La nouvelle donne imposée par la crise sanitaire influe-t-elle sur le déroulé et le contenu de votre formation ?
Ironiquement, le cycle en cours reprend à la rentrée avec un laboratoire qui a pour thème « Vivre avec la catastrophe » - un thème inscrit au programme il y a deux ans. Cette crise, avec toutes ses spécificités et les peurs qu’elle remue, devrait normalement inspirer nos apprentis à travailler sur les dégâts symboliques, psychologiques, invisibles, qui ont été engendrés.

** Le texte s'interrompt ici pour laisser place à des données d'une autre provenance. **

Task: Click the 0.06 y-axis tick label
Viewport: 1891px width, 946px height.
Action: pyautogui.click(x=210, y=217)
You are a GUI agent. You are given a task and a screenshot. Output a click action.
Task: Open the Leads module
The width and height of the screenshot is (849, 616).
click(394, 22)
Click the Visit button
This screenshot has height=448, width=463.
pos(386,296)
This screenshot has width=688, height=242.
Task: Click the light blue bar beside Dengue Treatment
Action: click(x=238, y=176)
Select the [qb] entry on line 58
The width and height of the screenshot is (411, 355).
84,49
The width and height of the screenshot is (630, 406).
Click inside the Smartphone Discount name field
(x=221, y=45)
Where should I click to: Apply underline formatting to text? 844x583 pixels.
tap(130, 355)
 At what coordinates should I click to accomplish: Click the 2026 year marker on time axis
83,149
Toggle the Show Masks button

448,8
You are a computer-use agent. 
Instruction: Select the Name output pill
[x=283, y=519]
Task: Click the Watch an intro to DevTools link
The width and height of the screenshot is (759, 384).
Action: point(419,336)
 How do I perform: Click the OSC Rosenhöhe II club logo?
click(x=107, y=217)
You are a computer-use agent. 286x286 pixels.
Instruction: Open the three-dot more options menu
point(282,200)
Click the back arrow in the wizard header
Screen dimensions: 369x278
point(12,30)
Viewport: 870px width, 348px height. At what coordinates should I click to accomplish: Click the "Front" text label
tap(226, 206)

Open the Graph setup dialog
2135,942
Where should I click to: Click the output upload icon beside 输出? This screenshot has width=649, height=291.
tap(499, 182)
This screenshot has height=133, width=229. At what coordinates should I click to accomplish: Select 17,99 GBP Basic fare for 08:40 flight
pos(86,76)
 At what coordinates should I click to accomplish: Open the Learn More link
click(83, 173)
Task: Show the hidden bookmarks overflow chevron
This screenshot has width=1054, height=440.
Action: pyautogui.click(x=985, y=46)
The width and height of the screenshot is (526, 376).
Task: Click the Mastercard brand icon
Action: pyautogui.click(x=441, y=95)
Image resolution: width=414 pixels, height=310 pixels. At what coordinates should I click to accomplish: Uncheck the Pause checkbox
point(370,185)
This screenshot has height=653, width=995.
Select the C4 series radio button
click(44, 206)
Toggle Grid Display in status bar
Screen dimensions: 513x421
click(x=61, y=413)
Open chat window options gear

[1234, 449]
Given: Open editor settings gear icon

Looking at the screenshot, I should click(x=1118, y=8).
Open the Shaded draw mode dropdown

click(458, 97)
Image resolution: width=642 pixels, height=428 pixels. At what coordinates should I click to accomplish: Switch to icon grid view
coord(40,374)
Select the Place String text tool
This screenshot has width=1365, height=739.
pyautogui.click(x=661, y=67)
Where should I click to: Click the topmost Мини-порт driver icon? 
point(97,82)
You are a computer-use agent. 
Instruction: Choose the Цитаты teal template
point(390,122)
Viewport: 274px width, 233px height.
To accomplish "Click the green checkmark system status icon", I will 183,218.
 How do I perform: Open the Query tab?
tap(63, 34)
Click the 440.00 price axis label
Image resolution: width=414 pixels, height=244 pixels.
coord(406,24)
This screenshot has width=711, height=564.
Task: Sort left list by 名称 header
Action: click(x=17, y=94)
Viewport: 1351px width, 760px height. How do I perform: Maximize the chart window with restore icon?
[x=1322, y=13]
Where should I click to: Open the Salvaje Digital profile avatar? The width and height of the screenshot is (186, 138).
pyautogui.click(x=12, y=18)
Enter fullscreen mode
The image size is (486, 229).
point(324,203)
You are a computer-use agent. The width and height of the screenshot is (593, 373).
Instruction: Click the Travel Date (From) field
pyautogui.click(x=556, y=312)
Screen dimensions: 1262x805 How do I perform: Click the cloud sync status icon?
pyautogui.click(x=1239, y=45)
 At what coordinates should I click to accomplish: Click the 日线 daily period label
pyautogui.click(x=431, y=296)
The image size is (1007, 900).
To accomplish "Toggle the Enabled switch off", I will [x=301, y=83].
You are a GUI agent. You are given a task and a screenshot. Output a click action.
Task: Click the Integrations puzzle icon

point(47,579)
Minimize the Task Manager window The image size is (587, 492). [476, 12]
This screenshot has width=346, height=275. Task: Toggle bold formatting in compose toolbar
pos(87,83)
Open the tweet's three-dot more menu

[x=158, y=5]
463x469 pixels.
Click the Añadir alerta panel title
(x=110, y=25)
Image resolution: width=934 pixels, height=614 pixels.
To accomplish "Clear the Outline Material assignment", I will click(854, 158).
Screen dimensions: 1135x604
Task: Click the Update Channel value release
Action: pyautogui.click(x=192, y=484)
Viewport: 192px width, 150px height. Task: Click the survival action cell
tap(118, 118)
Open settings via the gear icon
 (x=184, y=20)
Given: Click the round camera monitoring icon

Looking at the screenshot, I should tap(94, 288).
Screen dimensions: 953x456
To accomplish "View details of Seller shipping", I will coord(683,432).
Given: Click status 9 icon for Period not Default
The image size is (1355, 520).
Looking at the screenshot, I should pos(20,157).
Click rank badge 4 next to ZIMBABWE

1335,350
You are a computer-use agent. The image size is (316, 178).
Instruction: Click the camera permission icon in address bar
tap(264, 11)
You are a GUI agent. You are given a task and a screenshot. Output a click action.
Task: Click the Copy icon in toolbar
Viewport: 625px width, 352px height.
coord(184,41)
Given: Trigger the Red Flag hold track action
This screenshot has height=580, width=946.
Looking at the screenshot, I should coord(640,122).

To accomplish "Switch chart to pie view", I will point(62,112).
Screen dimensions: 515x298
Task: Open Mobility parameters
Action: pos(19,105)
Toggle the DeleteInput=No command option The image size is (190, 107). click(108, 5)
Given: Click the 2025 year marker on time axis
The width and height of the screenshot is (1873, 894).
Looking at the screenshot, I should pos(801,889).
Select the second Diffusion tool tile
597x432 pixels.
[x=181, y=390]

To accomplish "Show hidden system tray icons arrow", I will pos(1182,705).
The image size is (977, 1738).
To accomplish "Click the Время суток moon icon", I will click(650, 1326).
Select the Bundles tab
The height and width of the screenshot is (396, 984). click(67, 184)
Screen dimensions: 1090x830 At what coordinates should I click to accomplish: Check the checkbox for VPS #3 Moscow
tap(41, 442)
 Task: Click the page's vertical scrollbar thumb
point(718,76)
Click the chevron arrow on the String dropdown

Quant au cycle à venir, nous y intégrerons bien sûr un chapitre sur les nouvelles mesures sanitaires, au niveau juridique comme administratif.
Nous attendons pour l’instant de voir si nous recevrons la même quantité de candidatures que pour les précédentes promotions. La vague de terrorisme avait déjà affecté les candidatures de 2016, et nous pouvons nous attendre à une nouvelle baisse. Pourtant, nous savons que nos candidats choisissent l’espace public par conviction artistique et non par opportunisme. Toutes les questions que pose l’instant présent sur ce qu’est l’espace public devraient normalement les inspirer et les pousser à nous proposer des projets d’autant plus étonnants.